§ Provided records:
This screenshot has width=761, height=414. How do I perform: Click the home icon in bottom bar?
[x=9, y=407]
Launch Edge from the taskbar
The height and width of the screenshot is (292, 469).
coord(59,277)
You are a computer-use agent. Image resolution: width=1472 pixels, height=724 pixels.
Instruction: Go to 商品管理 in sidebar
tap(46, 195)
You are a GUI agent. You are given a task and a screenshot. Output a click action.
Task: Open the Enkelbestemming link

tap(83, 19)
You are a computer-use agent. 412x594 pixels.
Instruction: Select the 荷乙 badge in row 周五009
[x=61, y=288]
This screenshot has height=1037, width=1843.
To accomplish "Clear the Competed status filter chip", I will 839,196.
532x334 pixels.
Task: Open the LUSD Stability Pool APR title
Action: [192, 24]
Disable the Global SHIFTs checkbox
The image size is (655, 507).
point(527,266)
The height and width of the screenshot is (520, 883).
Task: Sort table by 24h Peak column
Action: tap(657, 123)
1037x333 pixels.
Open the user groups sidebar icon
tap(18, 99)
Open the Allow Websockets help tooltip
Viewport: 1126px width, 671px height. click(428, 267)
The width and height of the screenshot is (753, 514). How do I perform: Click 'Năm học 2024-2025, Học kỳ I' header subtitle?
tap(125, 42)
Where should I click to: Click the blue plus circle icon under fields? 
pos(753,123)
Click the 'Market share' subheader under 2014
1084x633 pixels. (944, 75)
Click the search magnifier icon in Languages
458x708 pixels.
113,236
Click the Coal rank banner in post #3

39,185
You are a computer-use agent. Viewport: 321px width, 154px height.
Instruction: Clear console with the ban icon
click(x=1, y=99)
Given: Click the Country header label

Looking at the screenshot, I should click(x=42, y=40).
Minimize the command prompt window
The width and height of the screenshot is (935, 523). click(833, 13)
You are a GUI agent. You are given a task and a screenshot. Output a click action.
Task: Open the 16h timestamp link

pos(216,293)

§ Set task: Copy the lines of the records word for word, beginning at the line containing "Click the 'Market share' subheader under 2014" and continuing through the end of the records.

§ The completed task:
Click the 'Market share' subheader under 2014
1084x633 pixels. (944, 75)
Click the search magnifier icon in Languages
458x708 pixels.
113,236
Click the Coal rank banner in post #3

39,185
You are a computer-use agent. Viewport: 321px width, 154px height.
Instruction: Clear console with the ban icon
click(x=1, y=99)
Given: Click the Country header label

Looking at the screenshot, I should click(x=42, y=40).
Minimize the command prompt window
The width and height of the screenshot is (935, 523). click(833, 13)
You are a GUI agent. You are given a task and a screenshot. Output a click action.
Task: Open the 16h timestamp link

pos(216,293)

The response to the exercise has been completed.